Technically it is true that the current geo-political entity called Pakistan did not exist prior to 1947, however, the land and people of Pakistan have a history dating back to thousands of years. The majority of the people of Pakistan are descendent of ancient Harappans who over the centuries got mixed with migrating/invading Aryans, Persians, Greeks, Scythians, Parthians, Kushans, White Huns, Arabs, Turks, and Moguls. The resulting synthesis of evolved race and culture gave birth to the present day people of Pakistan. So yes, ancient Pakistan was Indus Valley Civilization, Gandhara, etc.

The descendants of ancient Mesopotamia are now mostly Muslims and called Iraqis, the descendent of ancient Nile Valley are now mostly Muslims and called Egyptians, the descendent s of ancient Hellenes are now mostly Christians and called Greeks... so there is nothing wrong if the descendants of ancient Indus Valley are now mostly Muslims and called Pakistanis! With the passage of time, a people may evolve due to racial/cultural fusion with newcomers along with the adoption of newer beliefs, but that does not erase their history/past. The past defines the present, so to deny Pakistan's pre-Islamic past is to deny the Pakistani identity. It is time that Pakistanis also take pride in their ancient heritage

Although both India and Pakistan were created at the same time out of British Raj, Indians desperately try to steal Pakistan's heritage, particularly the Indus Valley Civilization. This Indian hegemonic agenda is based on myths and false propaganda for religious and nationalistic imperialism. Also, there are some Pakistanis, particularly Islamists, who narrow-mindedly deny and ignore Pakistan's glorious pre-Islamic past.

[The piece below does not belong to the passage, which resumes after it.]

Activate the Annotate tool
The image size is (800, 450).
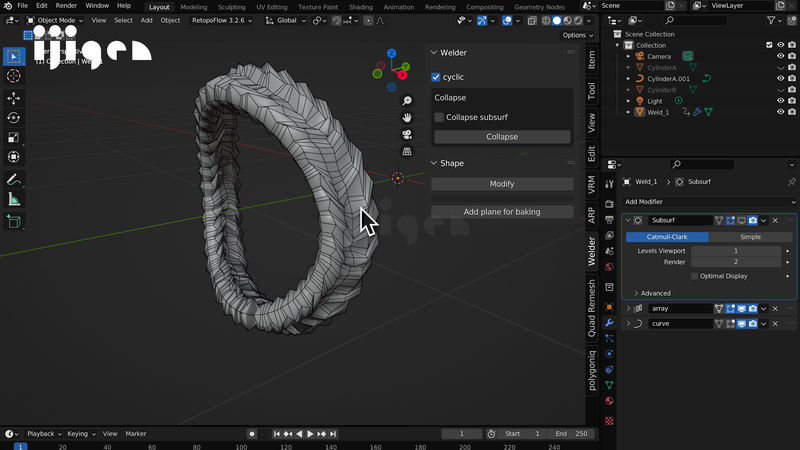14,180
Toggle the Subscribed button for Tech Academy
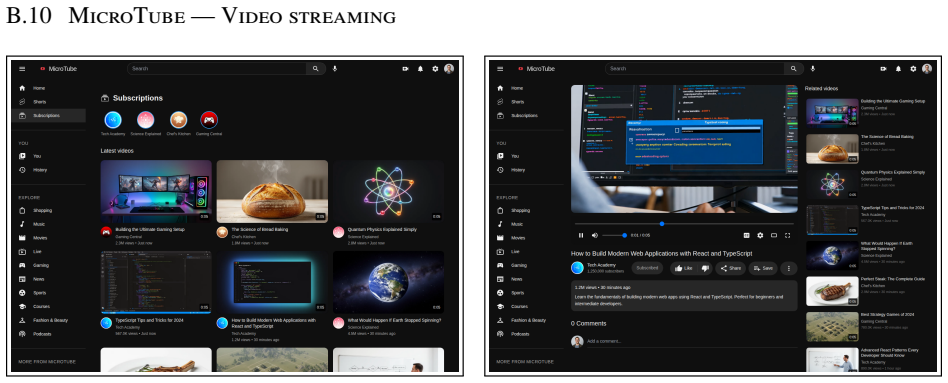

Indus Valley Civilization was mostly based in the region of Pakistan. The names used for the Civilization are "Indus Valley" or "Harappan", both in Pakistan. The most largest and important cities are Harappa and Mohenjodaro, both in Pakistan. Even in the case of Hakra/Ghaggar river (extinct), a tributary of Indus itself, it has far more mature Harappan sites on the Pakistani side than on the Indian side. The proto-Indus site is also located at Mehrgarh in Pakistan. Indus sites found in parts of Northwest India are its periphery. More than 90% of Indians (i.e. outside those parts of northwest India) have nothing to do with Indus Valley Civilization, where their ancestors were nomadic forest-dwelling hunters and gatherers at a time period when the sophisticated Indus Valley Civilization was flourishing.

Harappan religion was not Hinduism. Not a single Hindu temple, idol, or statue has been found at excavated Indus sites. Harappans buried their dead, ate beef, and were not Vedic. The "Great Bath" was common in many civilizations such as among the Graeco-Romans and Mesopotamians. Depicted on some Indus seals, the "deity" wearing the horned head-dress looks nothing like Hinduism's Shiva. Bull seemed to be sacred among Harappans similar to Mesopotamians and Minoans, but not the cow.

Reactions: Like Like:
2


----------



## Kaniska

Imran Khan said:


> so its mean what we learn in school was wrong ? our history not start from the day mohmmad bin qasim attacked debal?




Come on friend..do not give him rude shock..I was suprised to see that poster at least now thinking that Pakistan histroy is also part of Mahenjodaro and Harappa civilization...Usually i see most of the Pakistan see their histroy is not linked to them...As you told, they see their histroy started with outsiders rather than the histroy of their land..



ito said:


> When people say 'Ancient Pakistan'. It makes me laugh.



I think they are just trying to create a histroy for themselves..Good start any way..


----------



## Imran Khan

Kaniska said:


> Come on friend..do not give him rude shock..I was suprised to see that poster at least now thinking that Pakistan histroy is also part of Mahenjodaro and Harappa civilization...Usually i see most of the Pakistan see their histroy is not linked to them...As you told, they see their histroy started with outsiders rather than the histroy of their land..


that is nor history arab afghan irani come invade kill our great grand fathers convert mass people looted us. this is what they give us all i know we are sons of this land not from arab afghan land . and i am proud of my history since thousands of years as a son of hindustan

Reactions: Like Like:
4


----------



## ito

Kaniska said:


> I think they are just trying to create a histroy for themselves..Good start any way..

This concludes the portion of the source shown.